I chose to build the recommender system using the MovieLens dataset with a collaborative filtering approach, specifically using a model based on the K-Nearest Neighbors (KNN) algorithm to find movies similar to the one a user inputs. I started by extracting the data, ratings.csv and movies.csv, and loading them into pandas DataFrames. Then I merged the ratings and movies DataFrames to associate movie titles with their ratings. Then, I created a pivot table (user-movie matrix) with movie titles as rows, user IDs as columns, and ratings as values. Missing ratings were filled with 0, indicating that the user hasn't rated that movie. Since the user-movie matrix is mostly zeros, I converted it into a sparse matrix using SciPy's csr_matrix. Next I created a KNN model with cosine similarity as the distance metric. Cosine similarity measures the cosine of the angle between two vectors, in this case, the ratings vectors of two movies. A smaller angle (and thus, a higher cosine similarity) indicates that the movies are similar in terms of user ratings. Then I fitted the KNN model on the sparse matrix representing the user-movie matrix. 
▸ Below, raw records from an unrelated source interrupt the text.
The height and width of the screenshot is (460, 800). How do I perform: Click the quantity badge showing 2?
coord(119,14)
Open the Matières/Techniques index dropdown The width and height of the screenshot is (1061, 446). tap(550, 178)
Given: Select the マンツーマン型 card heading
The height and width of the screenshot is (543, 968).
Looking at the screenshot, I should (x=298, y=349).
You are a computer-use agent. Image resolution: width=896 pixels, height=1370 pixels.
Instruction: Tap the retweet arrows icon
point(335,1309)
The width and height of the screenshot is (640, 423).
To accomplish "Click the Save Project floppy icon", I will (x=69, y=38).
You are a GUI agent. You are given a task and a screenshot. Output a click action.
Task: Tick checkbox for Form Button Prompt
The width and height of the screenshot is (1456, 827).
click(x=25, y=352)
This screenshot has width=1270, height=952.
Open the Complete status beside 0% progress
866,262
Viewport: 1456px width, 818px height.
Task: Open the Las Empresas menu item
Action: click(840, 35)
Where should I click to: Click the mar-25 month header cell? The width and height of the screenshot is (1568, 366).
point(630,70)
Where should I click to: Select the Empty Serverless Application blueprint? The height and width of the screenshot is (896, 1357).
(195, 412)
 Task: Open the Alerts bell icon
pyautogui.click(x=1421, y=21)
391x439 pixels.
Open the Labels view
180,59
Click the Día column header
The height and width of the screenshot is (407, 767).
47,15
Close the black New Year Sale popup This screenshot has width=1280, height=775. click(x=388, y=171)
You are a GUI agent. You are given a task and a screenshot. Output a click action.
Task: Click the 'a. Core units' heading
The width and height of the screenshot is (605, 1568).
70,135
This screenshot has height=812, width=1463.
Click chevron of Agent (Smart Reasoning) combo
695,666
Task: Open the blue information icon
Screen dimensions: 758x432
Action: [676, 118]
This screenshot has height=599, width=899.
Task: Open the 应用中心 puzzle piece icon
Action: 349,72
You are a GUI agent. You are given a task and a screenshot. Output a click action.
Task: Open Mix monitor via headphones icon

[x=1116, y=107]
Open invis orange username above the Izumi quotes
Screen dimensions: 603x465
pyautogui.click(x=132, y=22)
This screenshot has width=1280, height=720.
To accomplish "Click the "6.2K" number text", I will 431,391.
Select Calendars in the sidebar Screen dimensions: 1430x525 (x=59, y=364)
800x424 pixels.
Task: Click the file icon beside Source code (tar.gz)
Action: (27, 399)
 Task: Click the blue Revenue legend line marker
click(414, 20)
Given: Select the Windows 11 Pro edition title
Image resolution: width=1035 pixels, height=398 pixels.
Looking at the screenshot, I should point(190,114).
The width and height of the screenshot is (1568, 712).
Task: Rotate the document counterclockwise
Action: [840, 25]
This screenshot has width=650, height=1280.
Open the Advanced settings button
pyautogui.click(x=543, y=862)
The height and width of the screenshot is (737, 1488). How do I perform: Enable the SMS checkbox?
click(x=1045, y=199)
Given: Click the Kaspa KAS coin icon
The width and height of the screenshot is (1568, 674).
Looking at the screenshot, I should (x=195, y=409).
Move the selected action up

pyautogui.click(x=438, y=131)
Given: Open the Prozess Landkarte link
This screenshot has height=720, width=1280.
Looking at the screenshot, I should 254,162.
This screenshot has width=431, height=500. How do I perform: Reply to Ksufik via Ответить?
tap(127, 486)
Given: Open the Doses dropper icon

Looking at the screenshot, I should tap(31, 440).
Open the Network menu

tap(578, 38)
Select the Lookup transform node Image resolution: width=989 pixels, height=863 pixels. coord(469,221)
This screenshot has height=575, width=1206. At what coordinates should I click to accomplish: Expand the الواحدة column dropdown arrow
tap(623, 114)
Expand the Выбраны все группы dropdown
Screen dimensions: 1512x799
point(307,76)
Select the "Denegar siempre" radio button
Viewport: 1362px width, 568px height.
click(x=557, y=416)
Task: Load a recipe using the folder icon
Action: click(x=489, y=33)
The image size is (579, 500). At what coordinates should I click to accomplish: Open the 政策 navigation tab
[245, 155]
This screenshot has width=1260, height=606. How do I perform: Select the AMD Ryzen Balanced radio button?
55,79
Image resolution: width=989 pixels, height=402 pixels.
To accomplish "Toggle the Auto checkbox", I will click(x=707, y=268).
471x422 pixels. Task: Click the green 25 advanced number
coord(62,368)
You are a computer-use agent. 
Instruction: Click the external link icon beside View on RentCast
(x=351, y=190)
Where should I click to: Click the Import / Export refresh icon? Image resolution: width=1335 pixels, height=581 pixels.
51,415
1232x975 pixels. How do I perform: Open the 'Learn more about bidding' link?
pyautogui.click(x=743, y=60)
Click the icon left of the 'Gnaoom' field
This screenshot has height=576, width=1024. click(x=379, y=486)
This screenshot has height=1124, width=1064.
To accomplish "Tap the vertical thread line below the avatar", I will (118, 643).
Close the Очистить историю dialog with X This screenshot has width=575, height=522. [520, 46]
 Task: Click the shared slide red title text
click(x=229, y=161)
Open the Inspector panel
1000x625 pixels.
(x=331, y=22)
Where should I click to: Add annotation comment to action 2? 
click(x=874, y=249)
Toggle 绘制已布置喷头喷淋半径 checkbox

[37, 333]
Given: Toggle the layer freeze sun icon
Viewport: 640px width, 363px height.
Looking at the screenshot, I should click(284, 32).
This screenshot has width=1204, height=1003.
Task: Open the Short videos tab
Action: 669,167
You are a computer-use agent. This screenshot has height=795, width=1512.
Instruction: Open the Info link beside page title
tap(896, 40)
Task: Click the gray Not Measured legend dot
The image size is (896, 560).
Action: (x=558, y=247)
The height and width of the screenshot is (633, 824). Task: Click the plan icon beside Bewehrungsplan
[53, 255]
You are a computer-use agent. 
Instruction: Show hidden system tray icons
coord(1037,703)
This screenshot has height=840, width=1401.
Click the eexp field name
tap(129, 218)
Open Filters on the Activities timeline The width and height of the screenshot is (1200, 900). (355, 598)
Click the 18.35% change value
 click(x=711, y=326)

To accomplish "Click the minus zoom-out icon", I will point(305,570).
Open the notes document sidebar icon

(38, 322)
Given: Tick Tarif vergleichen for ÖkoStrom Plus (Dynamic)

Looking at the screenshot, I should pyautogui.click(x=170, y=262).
I created a function (recommend_movies) that takes a movie title as input and uses the trained KNN model to find the nearest neighbors (most similar movies) based on cosine similarity of ratings. The function returns a list of recommended movie titles, excluding the input movie. As a test, I used the function to recommend ten movies similar to "Toy Story (1995)," resulting in a list of movies that users who liked "Toy Story" also enjoyed. In summary, the recommender system leverages user ratings to find and recommend movies similar to a user's input. This approach assumes that movies with similar rating patterns by users are likely to be similar in content or appeal, making them good recommendations. The key to this system is the collaborative filtering technique, which focuses on finding relationships between items (movies) based on user interactions rather than the content of the items themselves.